Conversely, there are secondary flaws. A secondary flaw is any flaw arising in a program that, while totally unrelated to security, opens a security hole elsewhere on the system. In other words, the programmers were charged with making the program functional, not secure. No one (at the time the program was designed) imagined cause for concern, nor did they imagine that such a flaw could arise.

Secondary flaws are far more common than pure flaws, particularly on platforms that have not traditionally been security oriented. An example of a secondary security flaw is any flaw within a program that requires special access privileges in order to complete its tasks (in other words, a program that must run with root or superuser privileges). If that program can be attacked, the cracker can work through that program to gain special, privileged access to files.

Whether pure or secondary, system flaws are especially dangerous to the Internet community because they often emerge in programs that are used on a daily basis, such as FTP or Telnet. These mission-critical applications form the very heart of the Internet and cannot be suddenly taken away, even if a security flaw exists within them.

To understand this concept, imagine if Microsoft Word were discovered to be totally insecure. Would people stop using it? Of course not. Millions of offices throughout the world rely on Word. However, there is a vast difference between a serious security flaw in Microsoft Word and a serious security flaw in NCSA HTTPD, which is a popular Web-server package. The serious flaw in HTTPD would place hundreds of thousands of servers (and therefore, millions of accounts) at risk. Because of the Internet's size and the services it now offers, flaws inherent within its security structure are of international concern.

So, whenever a flaw is discovered within sendmail, FTP, Gopher, HTTP, or other indispensable elements of the Internet, programmers develop patches (small programs or source code) to temporarily solve the problem. These patches are distributed to the world at large, along with detailed advisories. This brings us to vendor response.

Vendor response has traditionally been good, but this shouldn't give user a false sense of security. Vendors are in the business of selling software. To them, there is nothing fascinating about someone discovering a hole in the system. At best, a security hole represents a loss of revenue or prestige. Accordingly, vendors quickly issue assurances to allay users' fears, but actual corrective action can sometimes be long in coming.

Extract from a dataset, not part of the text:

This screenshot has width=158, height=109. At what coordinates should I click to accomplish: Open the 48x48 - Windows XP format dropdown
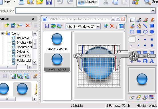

The reasons for this can be complex, and often the vendor is not to blame. Sometimes, immediate corrective action just isn't feasible, such as the following:

Ø When the affected application is comprehensively tied to the operating-system source

Ø When the application is third-party software and that third party has poor support, has gone out of business, or is otherwise unavailable

In these instances, a patch (or other solution) can provide temporary relief. However, for this system to work effectively, all users must know that the patch is available. Notifying the public would seem to be the vendor's responsibility and, to be fair, vendors post such patches to security groups and mailing lists. However, vendors might not always take the extra step of informing the general public. In many cases, it just isn't cost effective

Once again, this issue breaks down to knowledge. Users who have good knowledge of their network utilities, of holes, and of patches are well prepared. Users without such knowledge tend to be victims.